Each variant requires:
- •Name — A descriptive label (e.g., "Variant A - Formal Tone")
- •System Prompt — The full system prompt for this variant
- •Weight (0–100) — Relative traffic allocation
- •Active toggle — Enable or disable the variant without deleting it
POST /api/c/bots/{botId}/variantsExample Setup
Variant A - Formal Tone
System Prompt: "You are a professional customer service agent.
Always use formal language and complete sentences.

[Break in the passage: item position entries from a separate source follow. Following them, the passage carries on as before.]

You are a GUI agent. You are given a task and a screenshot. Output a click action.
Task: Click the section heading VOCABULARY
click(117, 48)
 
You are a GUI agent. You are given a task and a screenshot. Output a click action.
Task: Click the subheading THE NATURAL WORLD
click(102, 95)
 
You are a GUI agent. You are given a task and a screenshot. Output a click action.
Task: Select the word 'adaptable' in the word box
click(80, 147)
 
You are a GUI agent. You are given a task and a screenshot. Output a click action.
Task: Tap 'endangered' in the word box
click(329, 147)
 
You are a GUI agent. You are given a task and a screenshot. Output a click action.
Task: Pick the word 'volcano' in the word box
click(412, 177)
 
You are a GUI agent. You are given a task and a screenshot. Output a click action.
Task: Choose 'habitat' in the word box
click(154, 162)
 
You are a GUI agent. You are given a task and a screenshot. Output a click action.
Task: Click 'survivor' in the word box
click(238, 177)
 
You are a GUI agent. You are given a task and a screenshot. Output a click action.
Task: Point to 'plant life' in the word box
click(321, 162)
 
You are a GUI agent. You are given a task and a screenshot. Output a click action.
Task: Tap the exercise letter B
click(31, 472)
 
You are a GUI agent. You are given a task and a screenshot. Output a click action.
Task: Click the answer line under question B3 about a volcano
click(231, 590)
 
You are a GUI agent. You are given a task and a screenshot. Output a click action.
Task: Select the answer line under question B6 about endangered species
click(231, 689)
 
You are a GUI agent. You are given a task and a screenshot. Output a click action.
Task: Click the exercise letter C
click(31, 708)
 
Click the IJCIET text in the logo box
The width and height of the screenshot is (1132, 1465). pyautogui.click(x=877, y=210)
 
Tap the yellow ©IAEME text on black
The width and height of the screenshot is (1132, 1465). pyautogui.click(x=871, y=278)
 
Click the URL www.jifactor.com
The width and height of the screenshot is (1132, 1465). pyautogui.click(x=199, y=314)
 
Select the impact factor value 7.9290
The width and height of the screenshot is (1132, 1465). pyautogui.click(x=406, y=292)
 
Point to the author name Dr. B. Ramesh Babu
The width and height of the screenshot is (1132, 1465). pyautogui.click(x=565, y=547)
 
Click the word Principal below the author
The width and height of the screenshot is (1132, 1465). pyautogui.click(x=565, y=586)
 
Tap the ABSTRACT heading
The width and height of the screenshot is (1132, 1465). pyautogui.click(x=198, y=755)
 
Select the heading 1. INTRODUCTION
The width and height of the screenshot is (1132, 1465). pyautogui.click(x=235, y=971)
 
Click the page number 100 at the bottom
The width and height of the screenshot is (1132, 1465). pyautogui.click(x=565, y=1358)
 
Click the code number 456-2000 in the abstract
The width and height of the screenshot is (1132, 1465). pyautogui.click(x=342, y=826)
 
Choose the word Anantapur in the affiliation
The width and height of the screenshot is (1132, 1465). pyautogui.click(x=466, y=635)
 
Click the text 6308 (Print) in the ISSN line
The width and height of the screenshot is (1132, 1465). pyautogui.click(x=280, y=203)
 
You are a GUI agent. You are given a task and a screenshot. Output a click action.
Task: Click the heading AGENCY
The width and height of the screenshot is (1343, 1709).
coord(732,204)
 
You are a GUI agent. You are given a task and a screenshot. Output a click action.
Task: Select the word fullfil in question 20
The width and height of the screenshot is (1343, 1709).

Address the customer respectfully."
Weight: 50
Active: true
Variant B - Casual Tone
System Prompt: "You are a friendly, approachable assistant.
Keep your responses casual and conversational.
Use simple language and feel free to be personable."
Weight: 50
Active: trueMetrics Tracked Per Variant
| Metric | Description |
|---|---|
| Impressions | How many conversations used this variant |
| Thumbs Up | Number of positive message-level feedback ratings |
| Thumbs Down | Number of negative message-level feedback ratings |
| CSAT Total | Sum of all session-level satisfaction scores |
| CSAT Count | Number of sessions that submitted a CSAT rating |
Best Practices
Change one thing at a time
Only change one aspect between variants — tone, response length, specific instructions — to isolate what actually makes a difference. If you change multiple things, you won't know which change drove the improvement.
Run tests long enough
Aim for at least 100 conversations per variant before drawing conclusions. Smaller sample sizes can produce misleading results.
Start even, then shift
Begin with a 50/50 split to gather data quickly. Once a winner emerges, shift weight toward the better-performing variant (e.g., 80/20) before fully committing.
Deactivate losing variants
Set isActive to false on underperforming variants to stop sending traffic to them. Their historical data is preserved for future reference.